*** MATERIAL PROVIDED ***

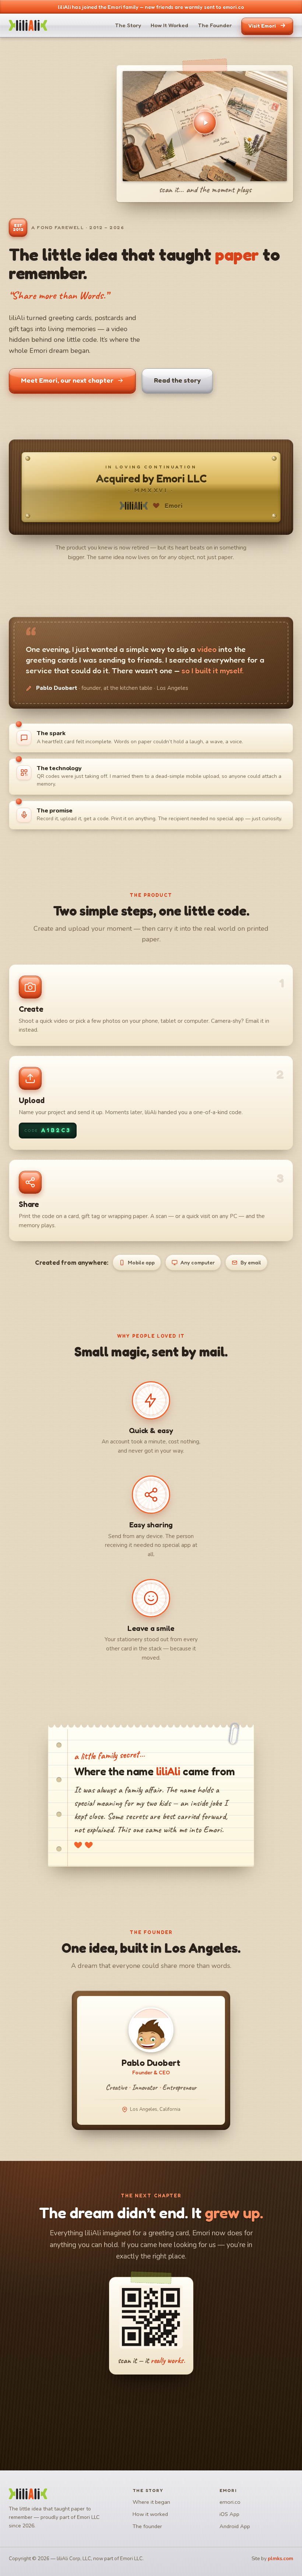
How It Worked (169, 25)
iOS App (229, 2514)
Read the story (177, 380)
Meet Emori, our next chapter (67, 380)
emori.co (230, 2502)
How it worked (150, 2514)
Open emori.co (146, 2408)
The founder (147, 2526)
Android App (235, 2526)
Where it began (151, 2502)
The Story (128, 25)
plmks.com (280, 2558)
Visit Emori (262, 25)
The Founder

***

# DESCRIPTION OF THE TASK
Transcribe only what runs from the line with "Android App (235, 2526)" to the last line above, keeping every line exactly as written.

# RESPONSE TO THE EXERCISE
Android App (235, 2526)
Where it began (151, 2502)
The Story (128, 25)
plmks.com (280, 2558)
Visit Emori (262, 25)
The Founder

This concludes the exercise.